▸ WRITTEN INSTRUCTION
Rewrite the part of the items that opens with the line containing "Sarah (46, 731)" and closes with the end of the items, keeping every request, and multiply each coordinate value in the answers by 0.2, rounding to whole numbers with halves rounded up. Omit the pictures from your output.

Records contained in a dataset

"""

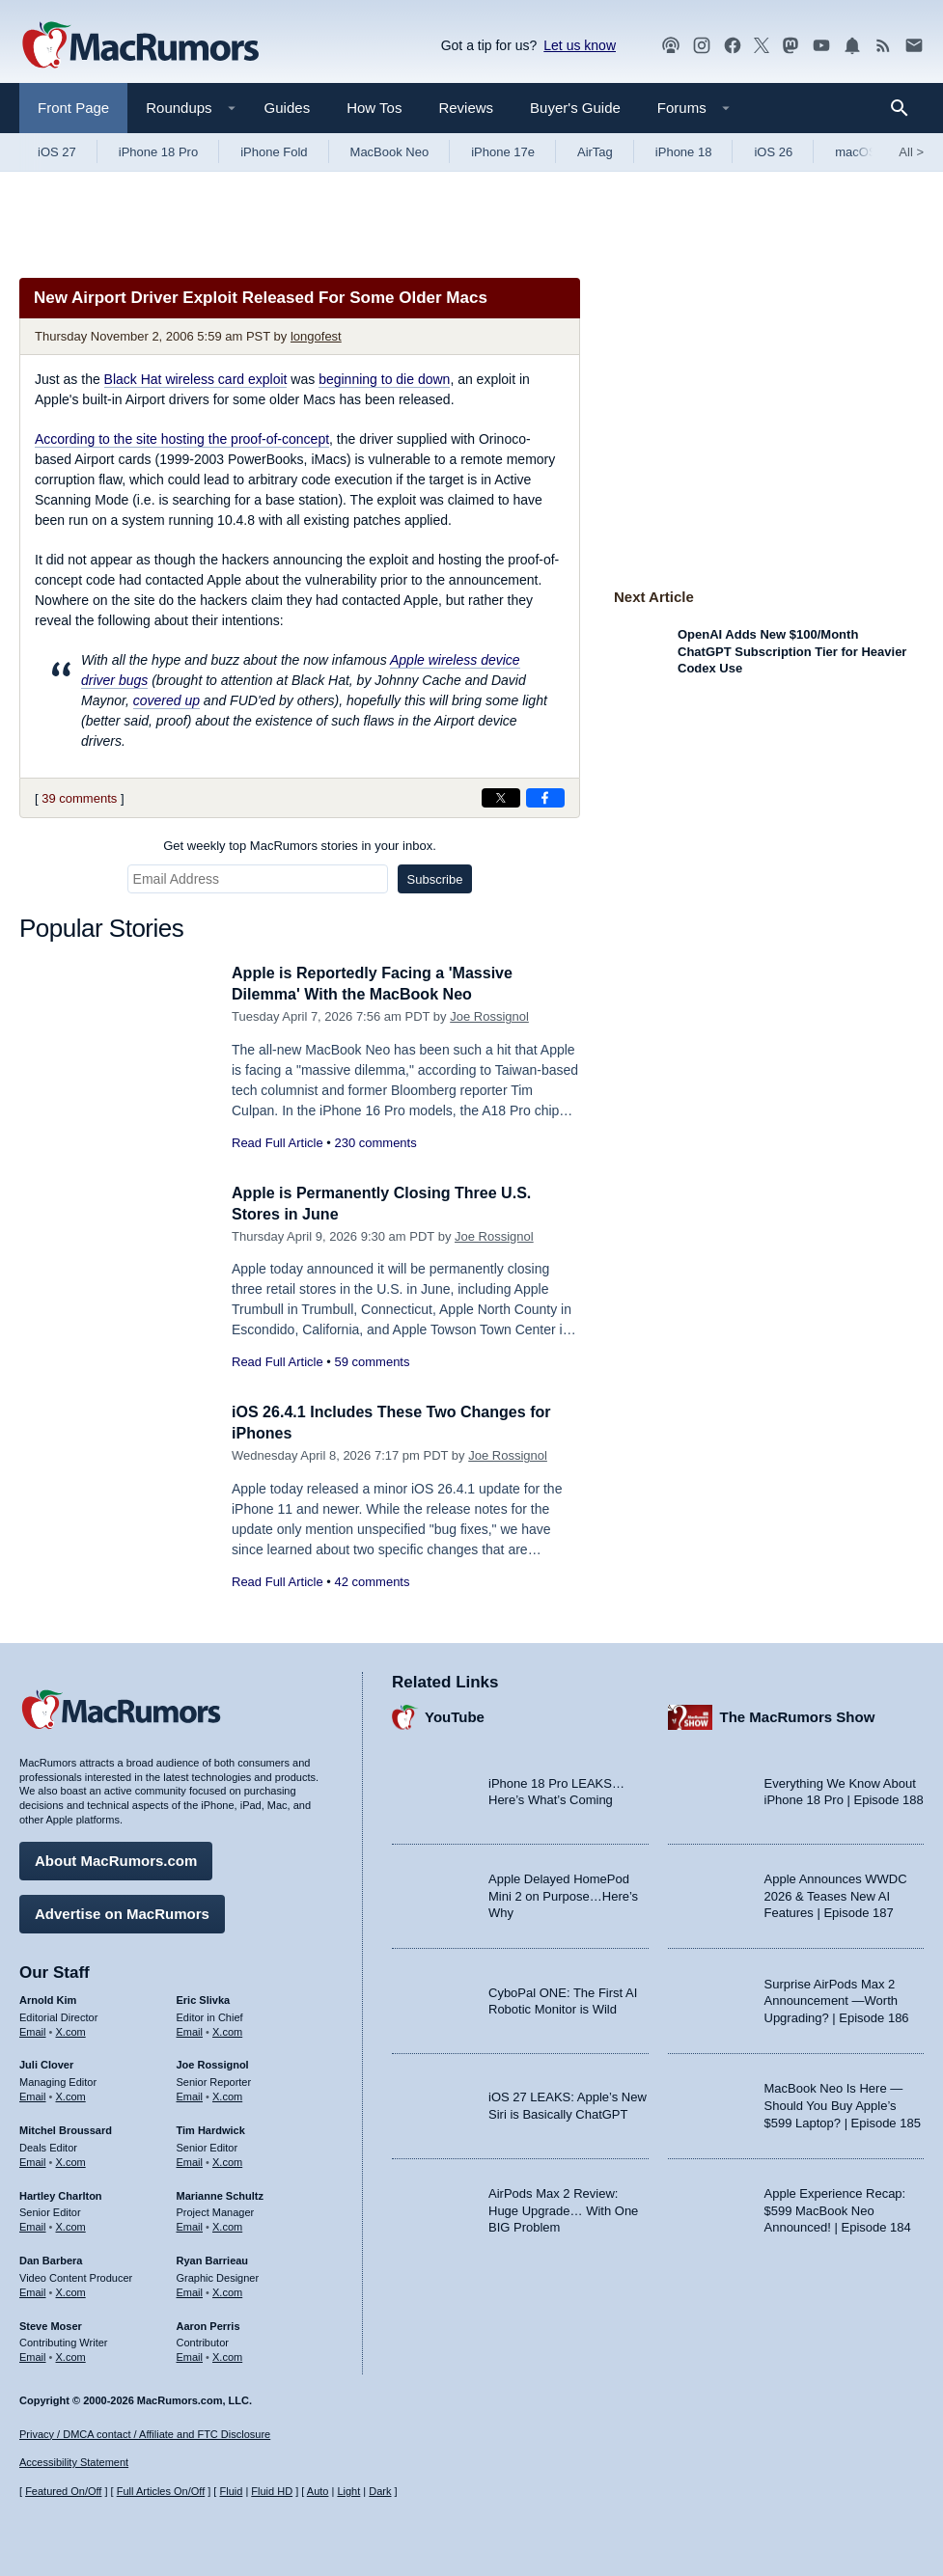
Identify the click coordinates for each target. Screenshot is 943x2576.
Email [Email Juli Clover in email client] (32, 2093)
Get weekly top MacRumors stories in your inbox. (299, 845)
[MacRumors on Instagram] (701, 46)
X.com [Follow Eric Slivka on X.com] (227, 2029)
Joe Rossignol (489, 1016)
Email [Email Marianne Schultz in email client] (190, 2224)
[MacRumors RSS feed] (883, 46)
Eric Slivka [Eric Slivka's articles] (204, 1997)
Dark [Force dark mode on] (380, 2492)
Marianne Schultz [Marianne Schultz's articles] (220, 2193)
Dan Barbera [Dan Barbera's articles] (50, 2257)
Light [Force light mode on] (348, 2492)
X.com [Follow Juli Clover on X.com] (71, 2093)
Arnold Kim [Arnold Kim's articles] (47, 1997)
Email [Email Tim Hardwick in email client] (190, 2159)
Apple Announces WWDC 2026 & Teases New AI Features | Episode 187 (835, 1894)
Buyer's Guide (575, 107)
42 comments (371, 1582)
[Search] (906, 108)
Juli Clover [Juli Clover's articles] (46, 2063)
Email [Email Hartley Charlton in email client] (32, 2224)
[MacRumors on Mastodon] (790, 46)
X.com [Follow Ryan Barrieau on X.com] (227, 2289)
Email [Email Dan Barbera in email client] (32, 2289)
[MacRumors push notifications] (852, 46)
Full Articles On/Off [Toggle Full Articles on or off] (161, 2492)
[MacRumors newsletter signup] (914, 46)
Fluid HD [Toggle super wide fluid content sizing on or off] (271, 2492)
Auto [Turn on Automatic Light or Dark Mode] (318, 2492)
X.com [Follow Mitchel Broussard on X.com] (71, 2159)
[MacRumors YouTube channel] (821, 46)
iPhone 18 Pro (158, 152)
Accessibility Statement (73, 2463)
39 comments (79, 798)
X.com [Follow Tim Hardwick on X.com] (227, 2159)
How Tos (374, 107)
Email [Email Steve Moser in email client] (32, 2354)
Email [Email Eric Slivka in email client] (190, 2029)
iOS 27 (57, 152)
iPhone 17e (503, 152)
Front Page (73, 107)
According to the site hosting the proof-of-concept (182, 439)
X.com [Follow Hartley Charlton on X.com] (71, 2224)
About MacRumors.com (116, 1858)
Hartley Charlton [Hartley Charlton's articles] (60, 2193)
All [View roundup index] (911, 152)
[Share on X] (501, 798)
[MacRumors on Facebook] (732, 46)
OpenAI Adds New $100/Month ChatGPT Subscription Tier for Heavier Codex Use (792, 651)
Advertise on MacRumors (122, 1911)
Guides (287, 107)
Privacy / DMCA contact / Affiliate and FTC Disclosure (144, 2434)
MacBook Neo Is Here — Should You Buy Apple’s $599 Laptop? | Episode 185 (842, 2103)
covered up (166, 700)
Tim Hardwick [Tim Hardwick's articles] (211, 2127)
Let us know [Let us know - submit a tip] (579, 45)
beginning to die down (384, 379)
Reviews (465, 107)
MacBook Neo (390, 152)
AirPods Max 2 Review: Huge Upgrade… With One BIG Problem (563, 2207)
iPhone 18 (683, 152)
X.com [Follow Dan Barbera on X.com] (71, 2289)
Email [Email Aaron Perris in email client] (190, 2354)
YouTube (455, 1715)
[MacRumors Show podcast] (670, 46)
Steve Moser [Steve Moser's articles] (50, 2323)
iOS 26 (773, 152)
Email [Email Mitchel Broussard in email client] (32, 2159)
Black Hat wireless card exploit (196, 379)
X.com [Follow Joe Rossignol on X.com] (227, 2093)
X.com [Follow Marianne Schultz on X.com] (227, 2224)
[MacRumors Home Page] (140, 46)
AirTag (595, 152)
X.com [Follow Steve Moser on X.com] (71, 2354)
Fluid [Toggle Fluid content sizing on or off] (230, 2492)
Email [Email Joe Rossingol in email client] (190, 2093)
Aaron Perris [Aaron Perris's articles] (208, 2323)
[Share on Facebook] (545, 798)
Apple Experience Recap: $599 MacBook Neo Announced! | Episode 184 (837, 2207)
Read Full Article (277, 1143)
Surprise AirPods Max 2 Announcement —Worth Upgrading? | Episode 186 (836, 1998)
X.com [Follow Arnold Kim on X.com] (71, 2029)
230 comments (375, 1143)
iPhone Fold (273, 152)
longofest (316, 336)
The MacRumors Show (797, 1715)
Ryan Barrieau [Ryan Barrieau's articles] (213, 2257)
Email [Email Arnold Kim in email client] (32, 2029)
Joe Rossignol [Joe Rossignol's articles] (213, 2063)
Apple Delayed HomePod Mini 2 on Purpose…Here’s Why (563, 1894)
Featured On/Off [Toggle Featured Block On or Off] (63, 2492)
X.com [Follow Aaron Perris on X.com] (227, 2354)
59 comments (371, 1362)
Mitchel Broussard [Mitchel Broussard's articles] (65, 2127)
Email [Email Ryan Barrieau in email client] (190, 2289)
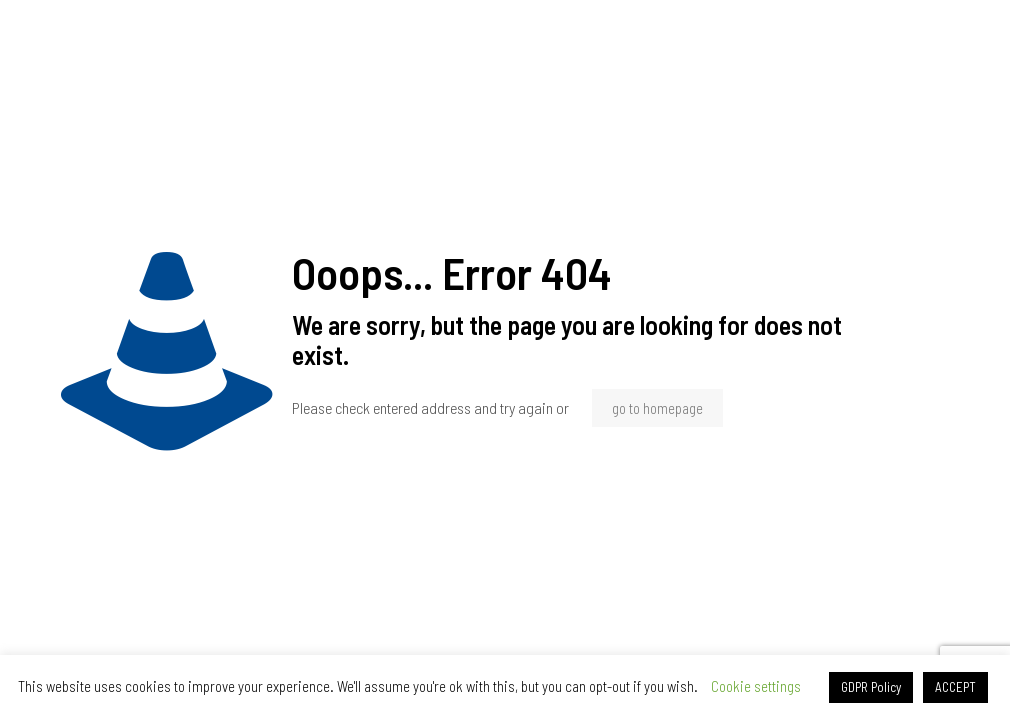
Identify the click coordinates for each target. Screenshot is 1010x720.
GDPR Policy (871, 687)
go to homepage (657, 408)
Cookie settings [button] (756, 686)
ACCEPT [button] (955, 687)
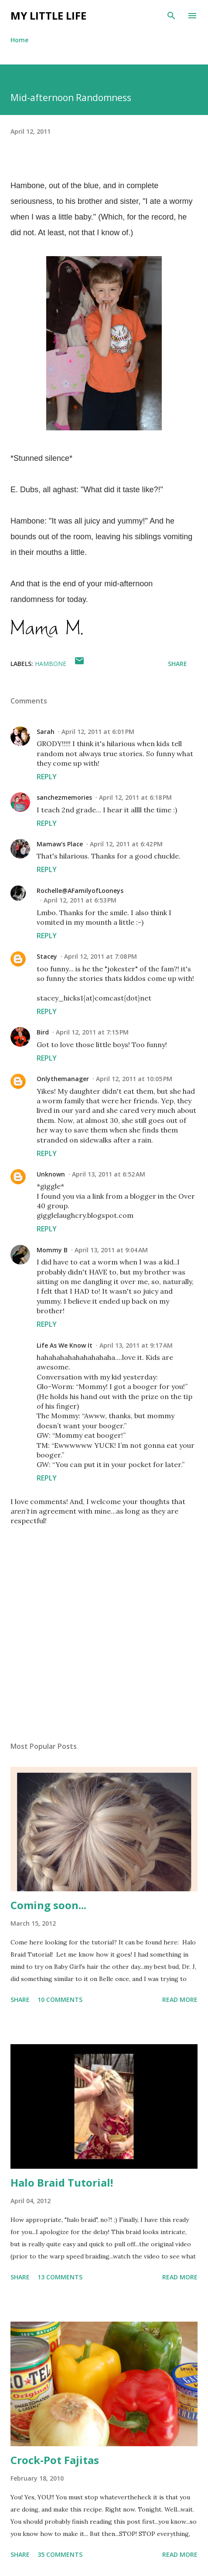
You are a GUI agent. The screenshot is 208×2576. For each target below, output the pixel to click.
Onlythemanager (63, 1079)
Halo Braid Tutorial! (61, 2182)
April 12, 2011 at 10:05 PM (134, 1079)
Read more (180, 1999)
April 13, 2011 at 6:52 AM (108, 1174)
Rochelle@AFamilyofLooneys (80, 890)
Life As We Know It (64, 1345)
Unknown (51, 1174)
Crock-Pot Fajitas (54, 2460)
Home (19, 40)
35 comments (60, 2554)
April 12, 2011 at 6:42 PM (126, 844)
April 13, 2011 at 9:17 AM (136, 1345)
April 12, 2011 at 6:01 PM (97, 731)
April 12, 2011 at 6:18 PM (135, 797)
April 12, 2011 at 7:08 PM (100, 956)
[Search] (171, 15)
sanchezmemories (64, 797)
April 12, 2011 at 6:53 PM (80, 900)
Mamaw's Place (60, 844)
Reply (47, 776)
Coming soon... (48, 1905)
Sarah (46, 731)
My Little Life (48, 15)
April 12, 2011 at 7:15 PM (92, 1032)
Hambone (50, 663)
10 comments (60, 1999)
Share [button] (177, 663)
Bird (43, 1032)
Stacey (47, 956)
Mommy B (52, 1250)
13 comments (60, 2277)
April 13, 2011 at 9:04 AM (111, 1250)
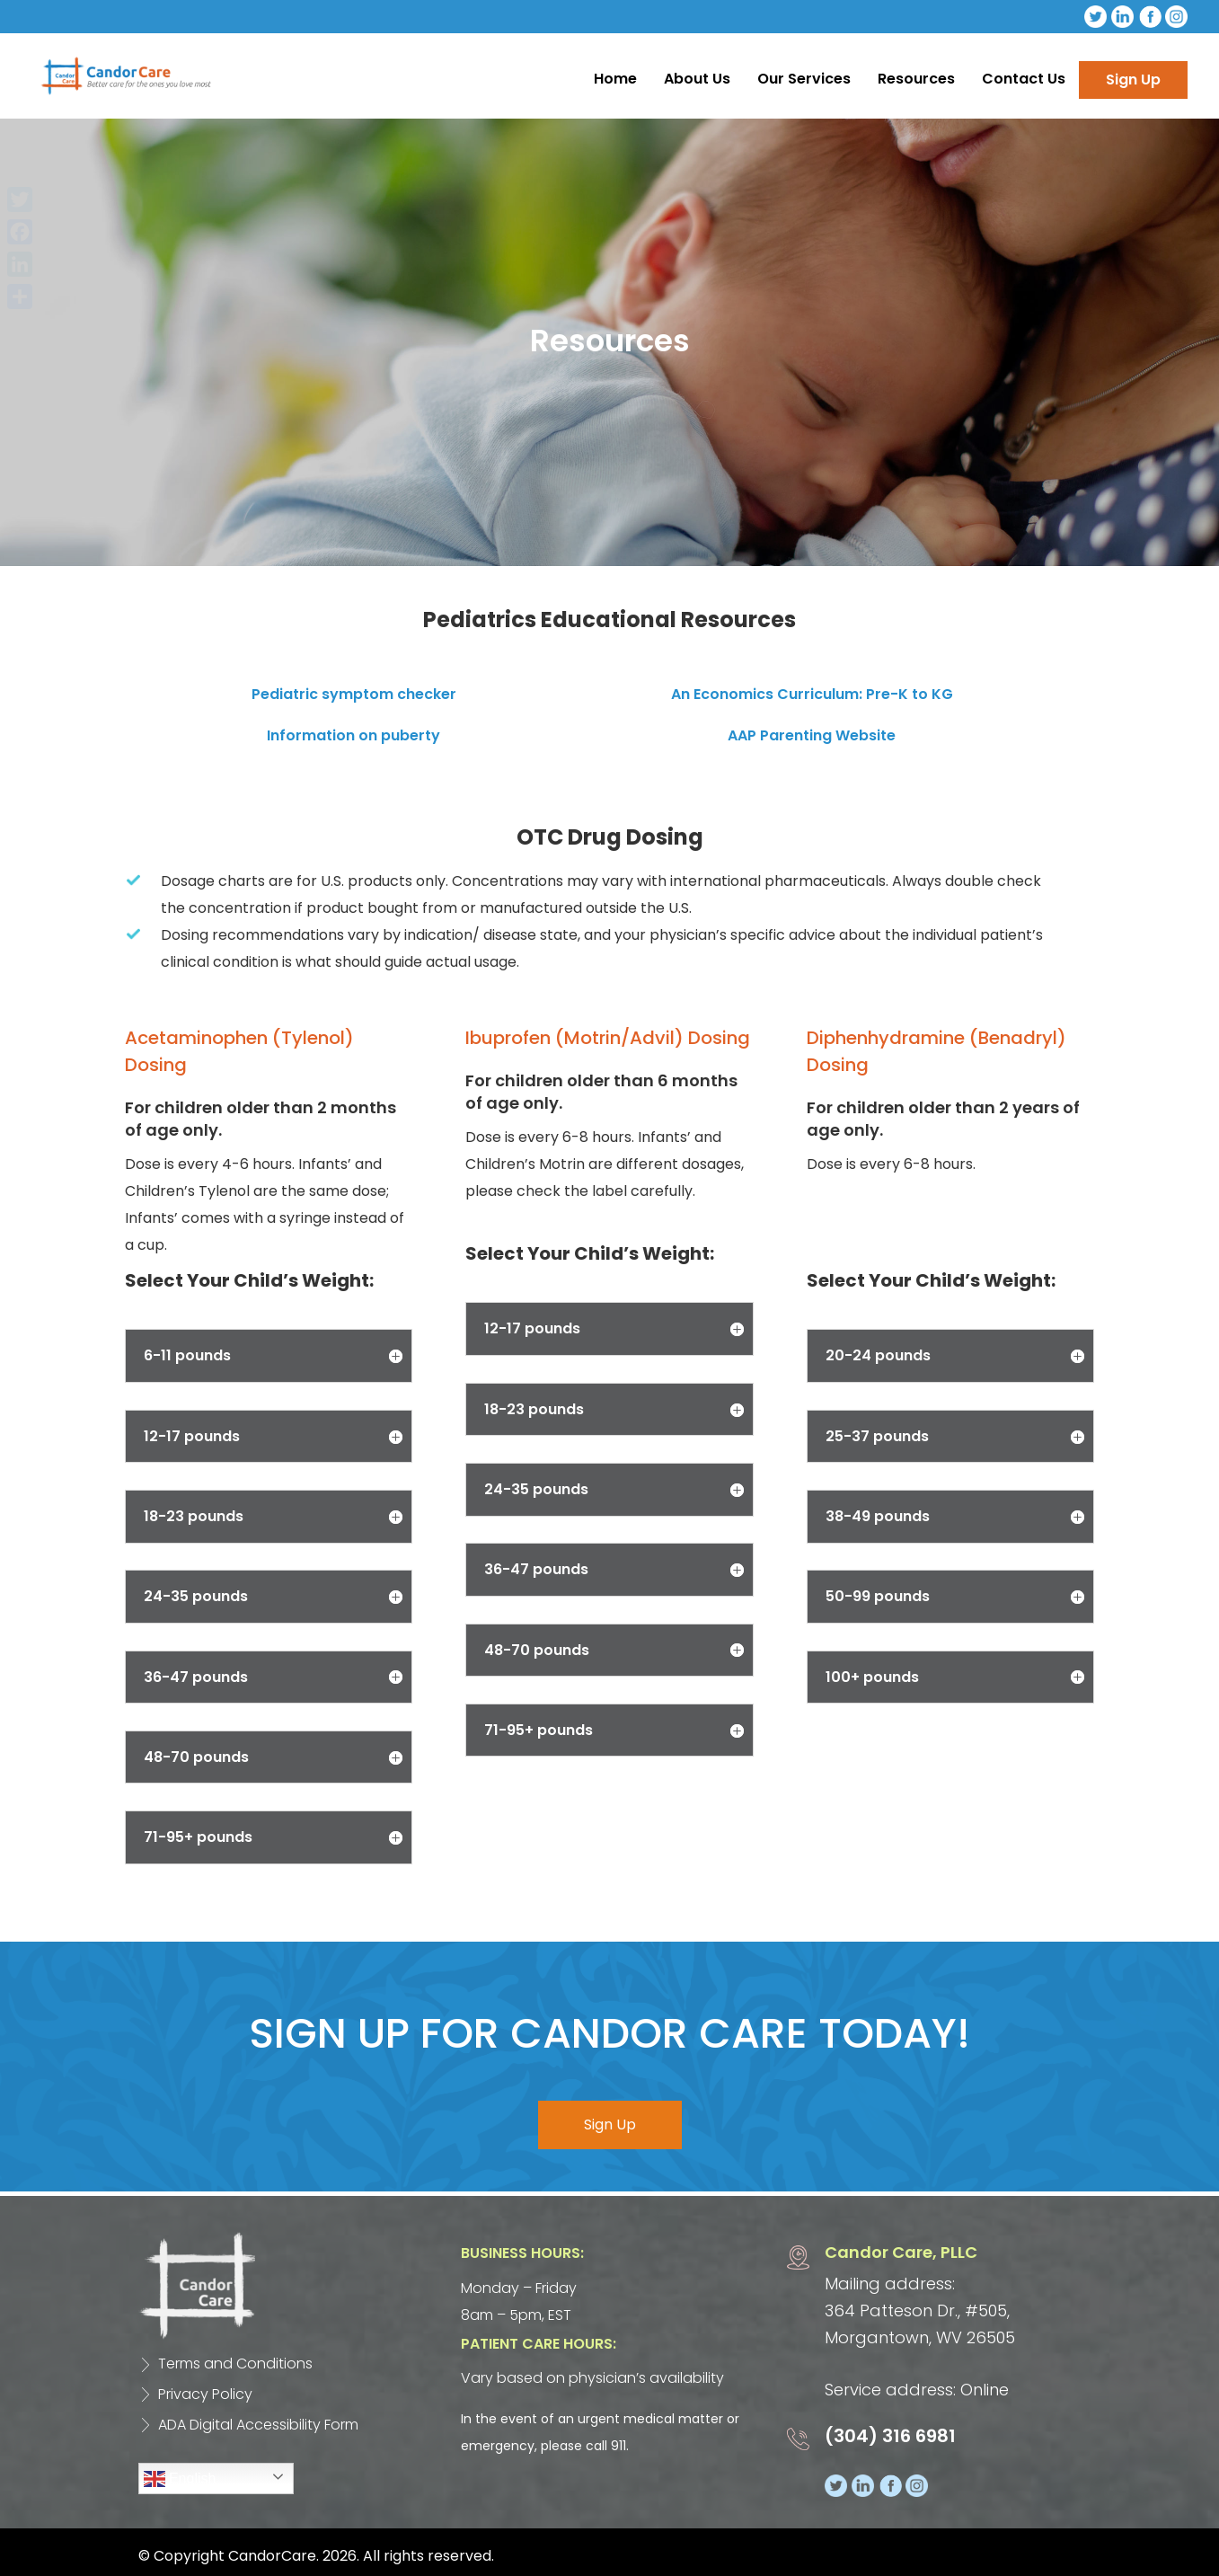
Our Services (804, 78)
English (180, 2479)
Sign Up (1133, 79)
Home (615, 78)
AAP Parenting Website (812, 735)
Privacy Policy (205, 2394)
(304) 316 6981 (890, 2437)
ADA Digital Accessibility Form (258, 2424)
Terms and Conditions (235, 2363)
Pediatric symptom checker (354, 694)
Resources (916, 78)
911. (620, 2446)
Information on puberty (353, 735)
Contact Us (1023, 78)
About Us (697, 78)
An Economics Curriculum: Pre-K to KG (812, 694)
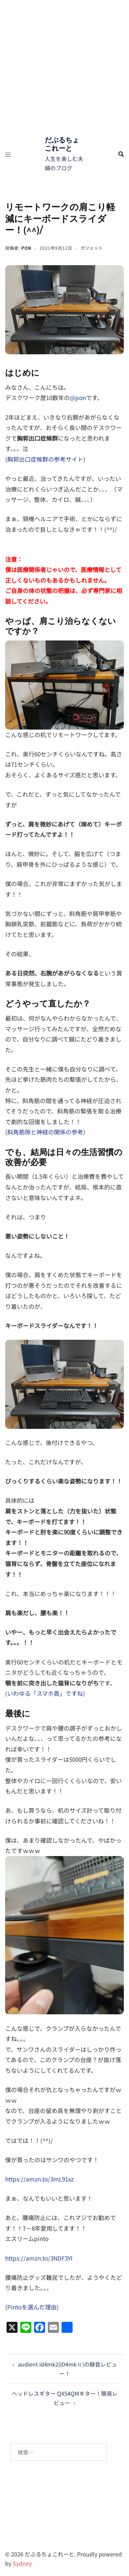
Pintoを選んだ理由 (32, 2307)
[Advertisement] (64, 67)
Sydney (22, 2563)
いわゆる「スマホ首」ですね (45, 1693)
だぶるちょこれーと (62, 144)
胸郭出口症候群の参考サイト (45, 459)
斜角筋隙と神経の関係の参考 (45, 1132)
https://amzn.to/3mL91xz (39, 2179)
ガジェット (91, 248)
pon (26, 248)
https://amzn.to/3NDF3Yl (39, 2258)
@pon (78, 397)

"""

▸ REPLY
Sarah (9, 146)
My Little Life (10, 3)
April 12, 2011 at 7:15 PM (18, 206)
Hambone (10, 133)
10 comments (12, 400)
Share [button] (35, 133)
Bird (9, 206)
Stacey (9, 191)
Mommy B (10, 250)
13 comments (12, 455)
April 13, 2011 at 9:04 AM (22, 250)
Our Services (161, 16)
English (36, 496)
Sign Up (227, 16)
Home (123, 16)
AAP Parenting Website (162, 147)
Privacy Policy (41, 479)
(304) 316 6981 (178, 487)
ADA Digital Accessibility Form (52, 485)
Terms and Conditions (47, 473)
Pediatric symptom checker (71, 139)
Resources (183, 16)
911. (124, 489)
Information on puberty (71, 147)
Contact Us (205, 16)
About Us (139, 16)
An Economics Curriculum: Pre-K to KG (162, 139)
Pintoを選んだ理由 (6, 461)
[Advertisement] (13, 13)
Sydney (4, 513)
いわゆる「スマホ首」ですね (9, 339)
だぶるちょこれーと (12, 29)
胸郭出口症候群の参考サイト (9, 92)
斜角筋隙と神経の関係の参考 (9, 226)
https://amzn.to/3mL91xz (8, 436)
ガジェット (18, 50)
pon (5, 50)
https://amzn.to/3NDF3Yl (8, 452)
@pon (16, 79)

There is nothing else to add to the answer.